One answer says, "Don't use monads." From my point of view, this is exactly backwards. Monads are a control structure that, among other things, can help you minimize the amount of code that touches state. If you look at monadic parsers as an example, the state of the parse (i.e., the text being parsed, how far one has gotten in to it, any warnings that have accumulated, etc.) must run through every combinator used in the parser. Yet there will only be a few combinators that actually manipulate the state directly; anything else uses one of these few functions. This allows you to see clearly and in one place all of a small amount of code that can change the state, and more easily reason about how it can be changed, again making it easier to deal with.
Have you looked at Attribute grammars (AG)? (More info on wikipedia and an article in the Monad Reader)?
With AG you can add attributes to a syntax tree. These attributes are separated in synthesized and inherited attributes.
Synthesized attributes are things you generate (or synthesize) from your syntax tree, this could be the generated code, or all comments, or whatever else your interested in.

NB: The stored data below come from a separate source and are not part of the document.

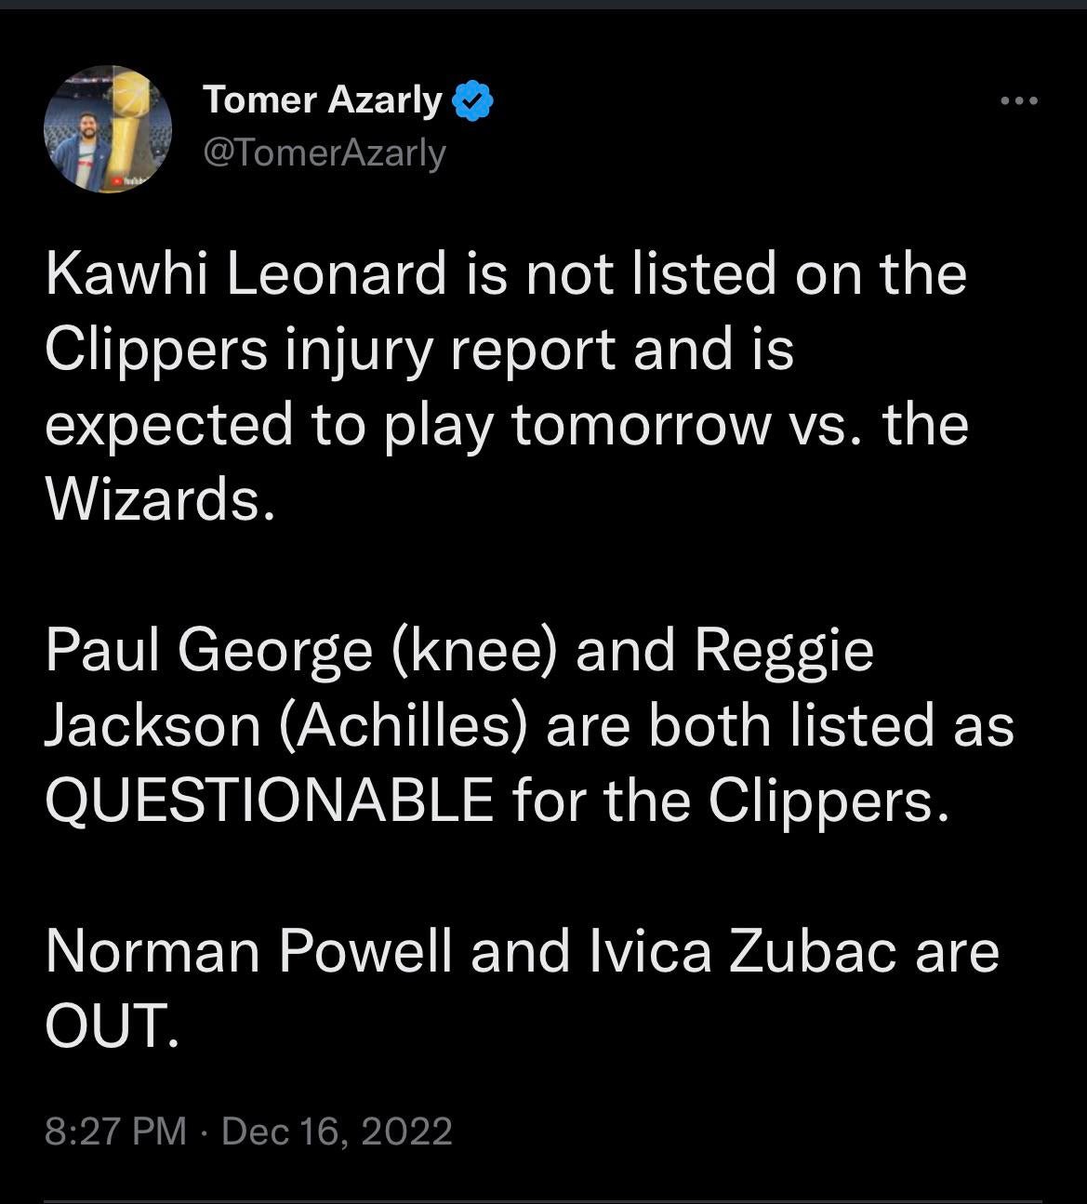Click the blue verified checkmark badge

(471, 100)
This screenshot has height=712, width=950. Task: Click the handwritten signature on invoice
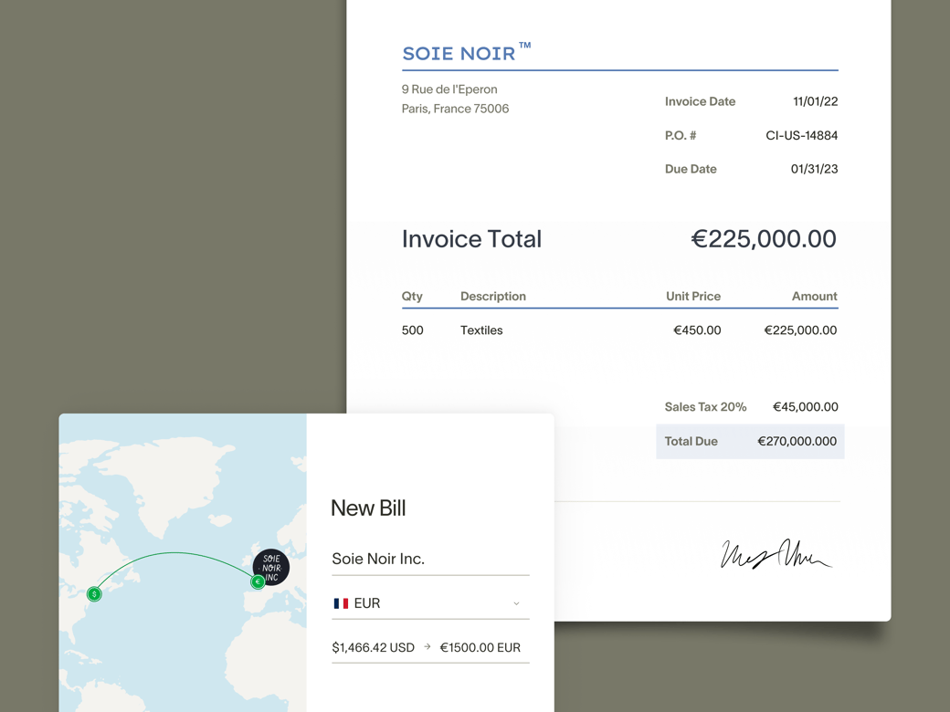(x=776, y=553)
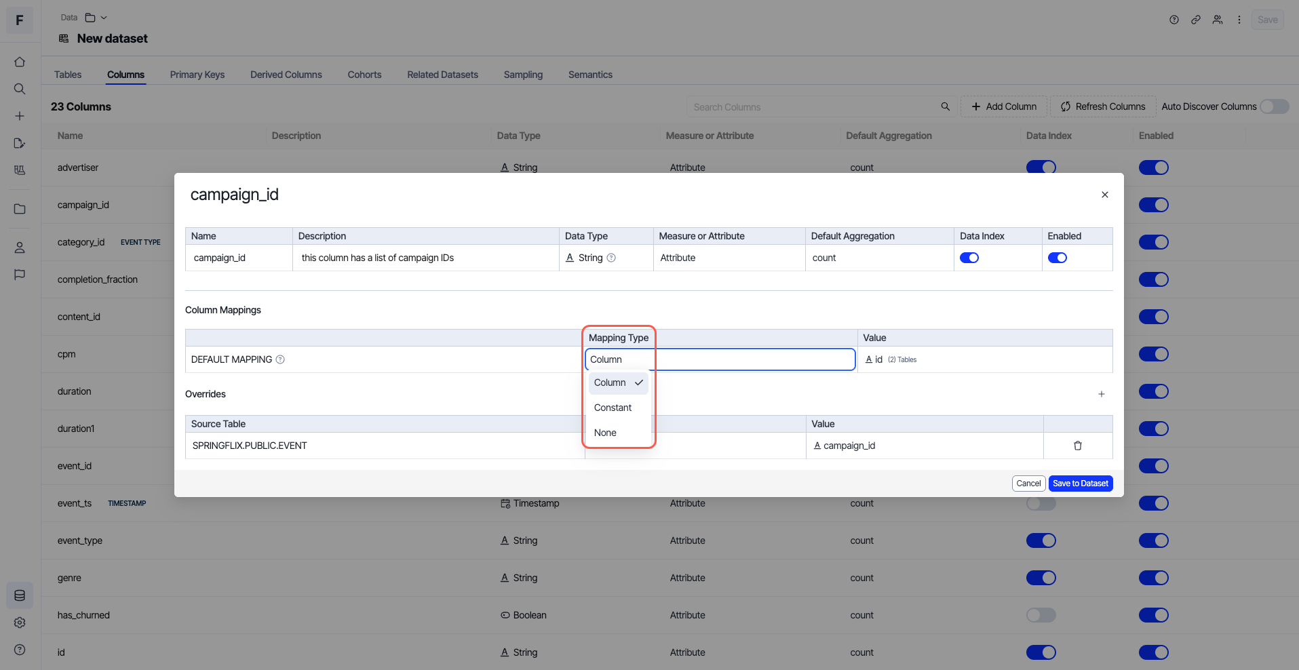Open the data (database) section in sidebar

pyautogui.click(x=20, y=595)
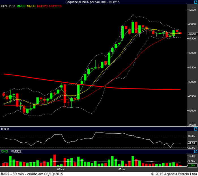Click the volume value tag 1.08K
Image resolution: width=198 pixels, height=176 pixels.
click(192, 165)
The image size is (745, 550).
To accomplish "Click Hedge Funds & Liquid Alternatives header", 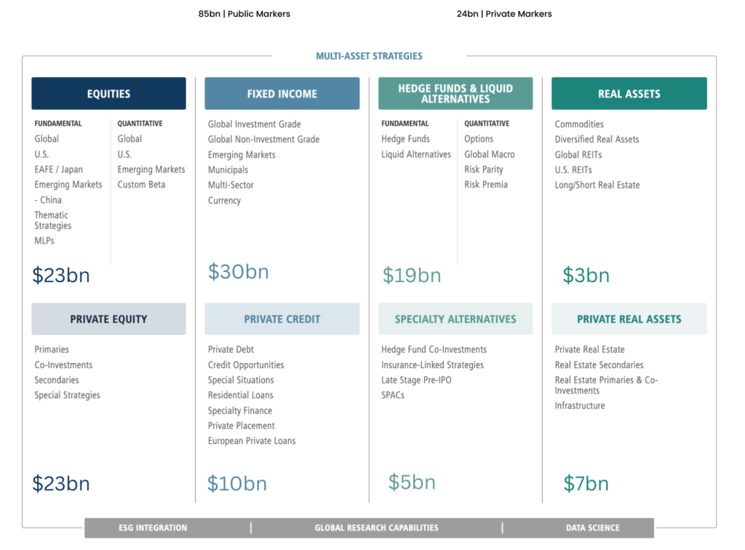I will [x=455, y=93].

Inherited attributes are input to your syntax tree, this could be the environment, or a list of labels to use during code generation.
At Utrecht University we use the Attribute Grammar System (UUAGC) to write compilers. This is a pre-processor which generates haskell code (.hs files) from the provided .ag files.
Although, if you're still learning Haskell, then maybe this is not the time to start learning yet another layer of abstraction over that.
In that case, you could manually write the sort of code that attributes grammars generate for you, for example:
data AbstractSyntax = Literal Int | Block AbstractSyntax
| Comment String AbstractSyntax
compile :: AbstractSyntax -> [Label] -> (Code, Comments)
compile (Literal x) _ = (generateCode x, [])
compile (Block ast) (l:ls) = let (code', comments) = compile ast ls
in (labelCode l code', comments)
compile (Comment s ast) ls = let (code, comments') = compile ast ls
in (code, s : comments')
generateCode :: Int -> Code
labelCode :: Label -> Code -> Code
It's possible that you may want an applicative functor instead of a
monad:
http://www.haskell.org/haskellwiki/Applicative_functor
I think the original paper explains it better than the wiki, however:
http://www.soi.city.ac.uk/~ross/papers/Applicative.html
I don't think using the State Monad is a code smell when it used to model state.
If you need to thread state through your functions,
you can do this explicitly, taking the the state as an argument and returning it in each function.
The State Monad offers a good abstraction: it passes the state along for you and
provides lots of useful function to combine functions that require state.
In this case, using the State Monad (or Applicatives) is not a code smell.
However, if you use the State Monad to emulate an imperative style of programming
while a functional solution would suffice, you are just making things complicated.
In general you should try to avoid state wherever possible, but that's not always practical. Applicative makes effectful code look nicer and more functional, especially tree traversal code can benefit from this style. For the problem of name generation there is now a rather nice package available: value-supply.
Well, don't use monads. The power of functional programming is function purity and their reuse. There's this paper a professor of mine once wrote and he's one of the guys who helped build Haskell.
The paper is called "Why functional programming matters", I suggest you read through it. It's a good read.
let's be careful about the terminology here. State is not per se bad; functional languages have state. What is a "code smell" is when you find yourself wanting to assign variables values and change them.
Of course, the Haskell state monad is there for just that reason -- as with I/O, it's letting you do unsafe and un-functional things in a constrained context.
So, yes, it's probably a code smell.